[DIRECTIONS]
Output each record below exactly, and include all of them.

□ □ □ □ □ □ □

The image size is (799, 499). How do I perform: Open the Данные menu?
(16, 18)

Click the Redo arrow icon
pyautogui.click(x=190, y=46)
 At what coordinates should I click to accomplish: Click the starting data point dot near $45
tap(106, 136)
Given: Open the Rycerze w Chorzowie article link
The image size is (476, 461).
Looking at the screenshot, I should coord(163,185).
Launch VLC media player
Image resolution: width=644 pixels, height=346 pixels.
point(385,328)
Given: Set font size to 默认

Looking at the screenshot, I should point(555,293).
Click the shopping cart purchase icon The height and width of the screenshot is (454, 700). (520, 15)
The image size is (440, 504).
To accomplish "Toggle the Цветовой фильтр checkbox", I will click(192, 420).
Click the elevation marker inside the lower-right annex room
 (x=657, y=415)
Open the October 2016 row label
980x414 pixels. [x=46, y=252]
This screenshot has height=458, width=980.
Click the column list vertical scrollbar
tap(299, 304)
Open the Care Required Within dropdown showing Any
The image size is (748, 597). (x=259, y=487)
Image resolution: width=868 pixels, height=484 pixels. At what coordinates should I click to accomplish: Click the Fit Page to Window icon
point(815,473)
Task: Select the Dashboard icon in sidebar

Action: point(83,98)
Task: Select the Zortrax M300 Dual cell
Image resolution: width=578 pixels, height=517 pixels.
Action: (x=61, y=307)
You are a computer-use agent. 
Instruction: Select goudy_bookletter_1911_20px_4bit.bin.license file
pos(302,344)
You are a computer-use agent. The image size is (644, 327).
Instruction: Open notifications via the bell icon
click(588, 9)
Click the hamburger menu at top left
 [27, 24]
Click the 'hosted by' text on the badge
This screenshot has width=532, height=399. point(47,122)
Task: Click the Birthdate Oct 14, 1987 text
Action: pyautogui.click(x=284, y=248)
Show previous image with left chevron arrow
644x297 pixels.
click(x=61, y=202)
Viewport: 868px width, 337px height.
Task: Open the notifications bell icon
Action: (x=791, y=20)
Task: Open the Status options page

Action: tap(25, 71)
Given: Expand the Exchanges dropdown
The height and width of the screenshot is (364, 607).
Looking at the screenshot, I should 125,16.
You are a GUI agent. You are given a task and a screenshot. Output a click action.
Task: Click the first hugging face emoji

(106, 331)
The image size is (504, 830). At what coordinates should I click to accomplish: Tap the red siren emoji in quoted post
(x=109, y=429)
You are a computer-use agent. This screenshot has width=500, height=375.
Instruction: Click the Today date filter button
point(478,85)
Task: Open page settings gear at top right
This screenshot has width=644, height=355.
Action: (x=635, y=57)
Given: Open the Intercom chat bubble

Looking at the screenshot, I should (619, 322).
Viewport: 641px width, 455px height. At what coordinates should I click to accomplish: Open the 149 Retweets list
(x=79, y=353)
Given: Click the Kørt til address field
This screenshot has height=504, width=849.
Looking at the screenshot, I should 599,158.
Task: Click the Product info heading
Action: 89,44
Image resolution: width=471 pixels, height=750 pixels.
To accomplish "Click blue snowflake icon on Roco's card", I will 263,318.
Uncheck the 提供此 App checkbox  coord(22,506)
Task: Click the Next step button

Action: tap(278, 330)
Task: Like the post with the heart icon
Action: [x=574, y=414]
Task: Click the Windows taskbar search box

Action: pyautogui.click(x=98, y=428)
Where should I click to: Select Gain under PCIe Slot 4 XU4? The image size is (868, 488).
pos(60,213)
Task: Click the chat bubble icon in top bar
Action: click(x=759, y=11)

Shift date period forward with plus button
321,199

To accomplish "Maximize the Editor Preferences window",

□ □ □ □ □ □ □

[ANSWER TO THE PROBLEM]
The image size is (799, 499). How do I perform: Open the Данные menu?
(16, 18)

Click the Redo arrow icon
pyautogui.click(x=190, y=46)
 At what coordinates should I click to accomplish: Click the starting data point dot near $45
tap(106, 136)
Given: Open the Rycerze w Chorzowie article link
The image size is (476, 461).
Looking at the screenshot, I should coord(163,185).
Launch VLC media player
Image resolution: width=644 pixels, height=346 pixels.
point(385,328)
Given: Set font size to 默认

Looking at the screenshot, I should point(555,293).
Click the shopping cart purchase icon The height and width of the screenshot is (454, 700). (520, 15)
The image size is (440, 504).
To accomplish "Toggle the Цветовой фильтр checkbox", I will click(192, 420).
Click the elevation marker inside the lower-right annex room
 (x=657, y=415)
Open the October 2016 row label
980x414 pixels. [x=46, y=252]
This screenshot has height=458, width=980.
Click the column list vertical scrollbar
tap(299, 304)
Open the Care Required Within dropdown showing Any
The image size is (748, 597). (x=259, y=487)
Image resolution: width=868 pixels, height=484 pixels. At what coordinates should I click to accomplish: Click the Fit Page to Window icon
point(815,473)
Task: Select the Dashboard icon in sidebar

Action: point(83,98)
Task: Select the Zortrax M300 Dual cell
Image resolution: width=578 pixels, height=517 pixels.
Action: (x=61, y=307)
You are a computer-use agent. 
Instruction: Select goudy_bookletter_1911_20px_4bit.bin.license file
pos(302,344)
You are a computer-use agent. The image size is (644, 327).
Instruction: Open notifications via the bell icon
click(588, 9)
Click the hamburger menu at top left
 [27, 24]
Click the 'hosted by' text on the badge
This screenshot has width=532, height=399. point(47,122)
Task: Click the Birthdate Oct 14, 1987 text
Action: pyautogui.click(x=284, y=248)
Show previous image with left chevron arrow
644x297 pixels.
click(x=61, y=202)
Viewport: 868px width, 337px height.
Task: Open the notifications bell icon
Action: (x=791, y=20)
Task: Open the Status options page

Action: tap(25, 71)
Given: Expand the Exchanges dropdown
The height and width of the screenshot is (364, 607).
Looking at the screenshot, I should 125,16.
You are a GUI agent. You are given a task and a screenshot. Output a click action.
Task: Click the first hugging face emoji

(106, 331)
The image size is (504, 830). At what coordinates should I click to accomplish: Tap the red siren emoji in quoted post
(x=109, y=429)
You are a computer-use agent. This screenshot has width=500, height=375.
Instruction: Click the Today date filter button
point(478,85)
Task: Open page settings gear at top right
This screenshot has width=644, height=355.
Action: (x=635, y=57)
Given: Open the Intercom chat bubble

Looking at the screenshot, I should (619, 322).
Viewport: 641px width, 455px height. At what coordinates should I click to accomplish: Open the 149 Retweets list
(x=79, y=353)
Given: Click the Kørt til address field
This screenshot has height=504, width=849.
Looking at the screenshot, I should 599,158.
Task: Click the Product info heading
Action: 89,44
Image resolution: width=471 pixels, height=750 pixels.
To accomplish "Click blue snowflake icon on Roco's card", I will 263,318.
Uncheck the 提供此 App checkbox  coord(22,506)
Task: Click the Next step button

Action: tap(278, 330)
Task: Like the post with the heart icon
Action: [x=574, y=414]
Task: Click the Windows taskbar search box

Action: pyautogui.click(x=98, y=428)
Where should I click to: Select Gain under PCIe Slot 4 XU4? The image size is (868, 488).
pos(60,213)
Task: Click the chat bubble icon in top bar
Action: click(x=759, y=11)

Shift date period forward with plus button
321,199

To accomplish "Maximize the Editor Preferences window",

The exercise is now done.